Foot-and-Mouth Disease Book Launch
A book which sheds new light on the devastating impact of Foot and Mouth Disease is launched in Cumbria today (Wednesday, October 1). This revealing study explores the human experience of disasters, by examining how daily lives intersect with dramatic events.
The book - Animal Disease and Human Trauma: Emotional Geographies of Disaster - focuses on the Cumbrian Foot and Mouth epidemic in 2001 and places this in an international context by examining the ways in which communities survive and recover from a range of different disasters.
In the aftermath of 2001 the research team, led by Dr Maggie Mort of Lancaster University, examined the long-term health and social consequences of the Foot and Mouth Disease epidemic. The study drew on the weekly diaries of 54 people in North Cumbria who were involved or caught up in the disaster, from farm workers to community nurses to local residents. These diaries (totaling more than 3,000 narrative entries) were written over an 18-month period and contain unique insights into living through a disaster and recovering from its impact.
Dr Mort said: "Disasters tend to be approached by planners and policymakers as if they have a clear beginning, middle and end, but the experience of being in a disaster is often very different. For many victims and survivors, part of what makes particular events so harrowing is a sense that the past, the present and the future are all implicated or affected by what has happened. This book offers ways of thinking about disasters from which policy and practice improvements may be drawn.”
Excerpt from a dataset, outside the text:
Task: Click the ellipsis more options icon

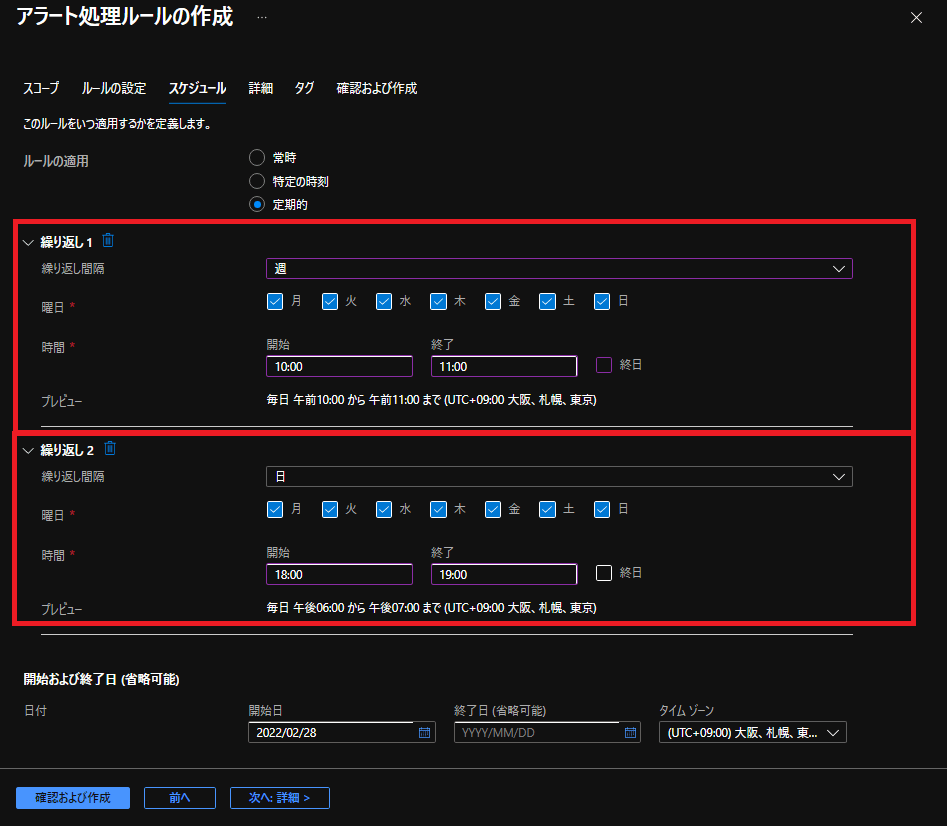Action: pos(262,18)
Animal Disease and Human Trauma - Emotional Geographies of Disaster is published by Palgrave Macmillan. It will be launched at 6.30pm on Wednesday, October 1, at Bluebell Bookshop, 8 Angel Lane, Penrith where it will be available for a discount price of £25.
The book's authors are:
IAN CONVERY, Senior Lecturer, National School of Forestry, University of Cumbria, UK and Honorary Research Fellow, Division of Health Research, Lancaster University, UK.
MAGGIE MORT, Reader, Dept of Sociology and Division of Medicine and Co-Director of the Centre for Science Studies, Lancaster University, UK.
JOSEPHINE BAXTER, Honorary Research Fellow at the Dept of Sociology, Lancaster University, UK.
CATHY BAILEY, Research Fellow, Irish Centre for Social Gerontology, National University of Ireland Galway, UK.